Diante da insistência da imprensa que queria saber sobre propostas polêmicas que existem no programa de governo, como de controle dos meios de comunicação, ele reiterou: "não há nada de controle dos meios de comunicação, não há absolutamente nada e quem tiver dúvidas a este respeito, basta ler os jornais, ouvir as rádios e ver as televisões e verá que, muito pelo contrário". Marco Aurélio disse ainda que a ministra Dilma em seu discurso defendeu uma efetiva reforma tributária. "As propostas outras, mesmo a que poderia ser mais polêmica, das 40 horas, eu acho que pode ser objeto de negociação, já que está sendo discutida no Congresso Nacional.
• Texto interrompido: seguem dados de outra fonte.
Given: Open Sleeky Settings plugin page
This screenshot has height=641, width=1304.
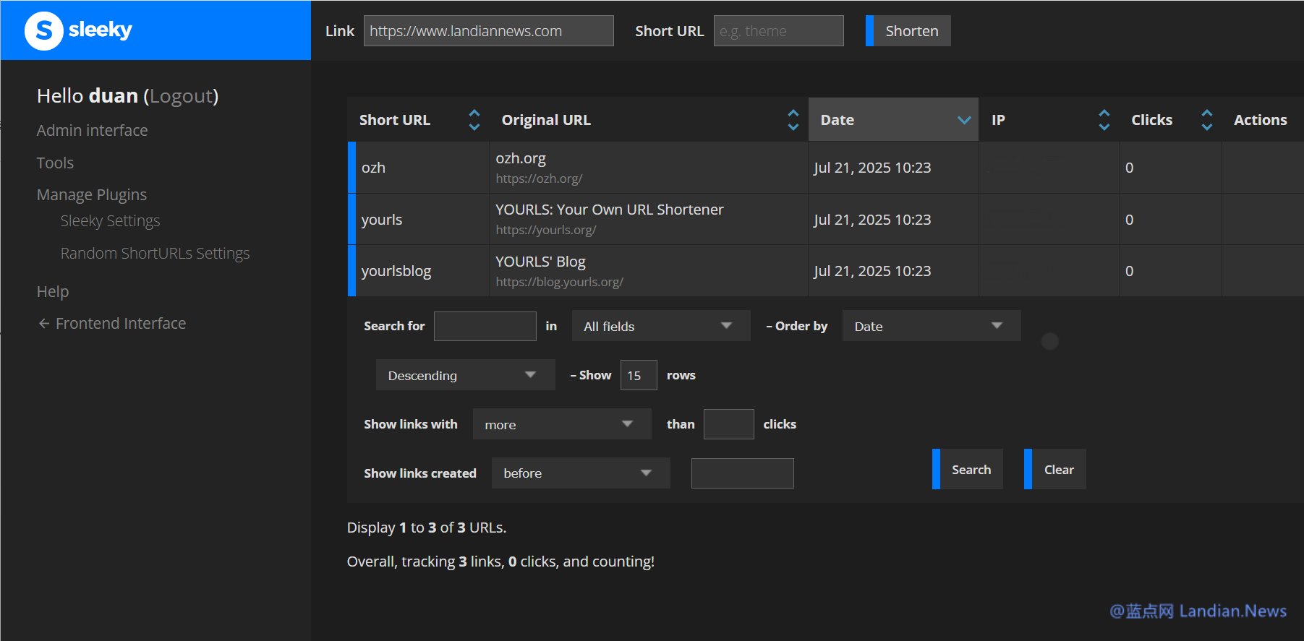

Isso não é proposta que vai ser apresentada por decreto", disse ele, comentando que, pessoalmente, é favorável a esta medida, que, acentuou, precisa ser acompanhada de outras medidas, como política de credito.

 

Ao ser questionado sobre a proposta de taxar grandes fortunas, depois de lembrar que ela já existe em muitos outros países, Marco Aurélio observou que "este é um enunciado muito grande, muito geral" e comentou que é preciso que todos esteja, atentos que a estrutura tributária brasileira penalizar a todos que não têm grandes fortunas e se concentra muito em impostos indiretos. "Precisamos de uma reforma tributária mais justa", defendeu ele, ressaltando que há uma disposição de reduzir esta carga, mas que ela precisa vir com um crescimento maior da economia porque a execução das políticas depende destes recursos.

 

Marco Aurélio aproveitou para alfinetar a oposição ao dizer que, no governo passado, a carga tributária era maior. "Ela já foi consideravelmente maior no governo passado", disse ele, acentuando que "a carga tributária no Brasil não é tão grande".